The Wisdom of the Seasons
- Jill Anne Castle
- Jan 27
- 2 min read
Winter, growing up in Michigan, always makes me think of being dormant. It was always bone chilling cold, dark, and when it snowed, everything was covered with a magical blanket of quiet. Looking back, that combination begs for rest. I wish that’s what it could have been. But it can now, if I let it.
Being raised in a culture where performance was essential for proving your worth, rest was seen as weak. Doing as much as you could, meeting everyone’s needs and keeping a good attitude without complaining was not only a measure of worth, but also a measure of the love earned. The strong pushed through…. everything.

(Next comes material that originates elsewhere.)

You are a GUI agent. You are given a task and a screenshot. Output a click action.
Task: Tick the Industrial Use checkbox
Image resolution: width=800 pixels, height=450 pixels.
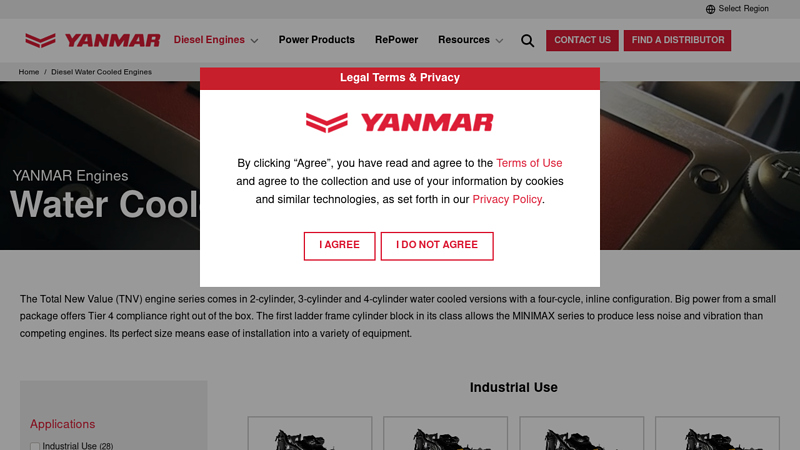[35, 446]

Decades later, even though years of recovery have taught me better, I must consciously make effort to stop when I recognize signs that I’m abandoning myself. And those signs, if I don’t listen, tend to just grow louder until I do. They speak up as impatience, anger with people or systems that seem to make things harder, talking too much, doing all my tasks as if they are emergencies (even the fun ones), eating too much, or feeling too lethargic to move or get out. Sometimes these behaviors creep in slowly, and if I’m not paying attention, they seem to come out of nowhere.
Finding a balance means listening to the call to rest (without apologizing for it) and not waiting for my world to become so overwhelming I just check out. Putting aside the conditioning which tells me I need to be of service or useful to be of value or that busy equals significance, I see how the rhythm of winter is calling me to surrender. In nature there is no guilt for this, it is essential to the cycle of life.
One of the beautiful writers I frequently digest, Vanessa Crites, wrote, “When you honor your body’s call for rest- even when it’s inconvenient, even when people are disappointed, even when it means missing out- you’re practicing devotion. To winter’s wisdom. To what wants to emerge in the dark. To the truth that not everything grows in the light.”
Nature in its infinite wisdom shows us there’s no mistake that after the fall of shedding what no longer serves us, the winter arrives and asks us to rest, restore and honor the shadows. Soon spring will come, we must store up energy for the rebirth. Our conditioning can sometimes conflict with what is natural, what is needed, what is sacred. I’m learning that my body has wisdom my mind will never have.